Like Luther who ‘shaped the sermon [on Preparing to Die], in a way that would calm the fears of his friends and followers as they looked into the eyes of death’, and ‘begins his sermon by acknowledging’ their fear (p60), Moll begins with our fears, explores them, and gives us time to recognise ourselves in his descriptions. And, like Luther, he doesn’t leave us there. He shows us what a good death might look like, how others have prepared for death, and how death has been actively undertaken and experienced as a spiritual event. To see ‘gradual dying’ as ‘opportunity’ (p29), suggests the idea of art, of taking what is given and doing something creative with it. Some have set and accomplished goals in the time remaining. The paradox, the tension between ‘good’ and ‘death’, ‘art’ and ‘dying’ is nowhere dismissed, but rather resolved in the Biblical theme of life from death, preeminently Christ’s death and resurrection. God makes this art possible.

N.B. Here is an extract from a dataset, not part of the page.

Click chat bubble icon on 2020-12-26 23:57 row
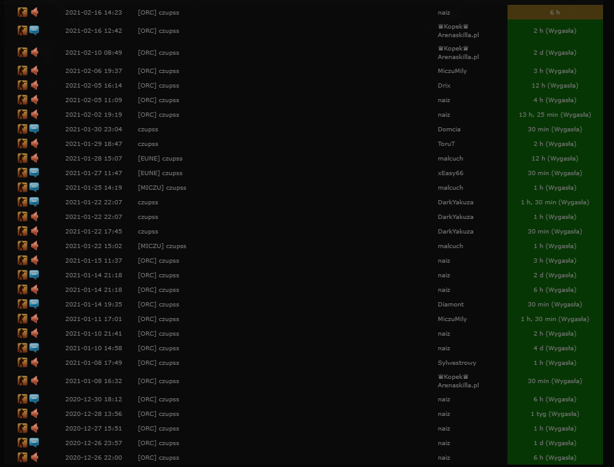The image size is (614, 467). (x=34, y=442)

So, how do we prepare for death and dying? The book is specific, direct and intensive in its coverage of end of life issues: family relationships, spiritual preparedness, ‘overcoming the challenges of medicine’ (p108), ‘aggressive end-of-life care’ (p34) and alternatives, carers and caring for the dying, discussing end-of-life wishes with family, setting up a context for the ‘good death’, being present with the dying. Rob Moll has spent time as a hospice volunteer, worked in a funeral home, interviewed doctors and nurses and family. He has a journalist’s skill in reporting firsthand experience and information, and the result is a very practical guide to setting end of life goals and working to achieve them. (A warning: we do not control the circumstances of our death.)

‘No man is an island’.[1] One of the biggest challenges that Rob Moll puts to us is to return to community life where death is public, others learn from those who are dying well, the funeral is an important church event, the grieving are supported and welcomed back into the community. Christian deaths once happened in the context of intergenerational church communities. Our Western cultural tendency is toward independence, segregation into age groups and other interest groups, and isolation. Our churches often reflect the culture outside. Moll presents to us a very attractive alternative: the culture of resurrection that leads to ‘living fully’ now and ‘into the life to come’.

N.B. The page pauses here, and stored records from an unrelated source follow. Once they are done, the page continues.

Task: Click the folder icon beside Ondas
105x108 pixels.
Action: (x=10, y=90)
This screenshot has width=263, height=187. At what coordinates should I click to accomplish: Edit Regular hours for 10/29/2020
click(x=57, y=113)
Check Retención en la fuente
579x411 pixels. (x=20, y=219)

The church embodies [the] reality of life following death... we enjoy an abiding hope that the God who brings life to the dead will do the same for us – not only in the last day, but this one too. This deep hope pervades everything done by the congregation and individual believers. And when it is expressed in daily activities – faith that a difficult job situation will yield spiritual fruit, or perseverance in the long-term care of a parent – it embodies a culture of resurrection... A culture of resurrection takes the lessons of dying well and the hope of new life in Christ and applies them throughout the life of the Christian and in the body of the church. (pp159f)

It sounds like church as it is meant to be. It sounds like church as a living apologetic to a world looking for hope in the face of death.

 

[1] John Donne, Meditation 17, Devotions upon emergent occasions. Cited in R. Moll, The Art of Dying, p63.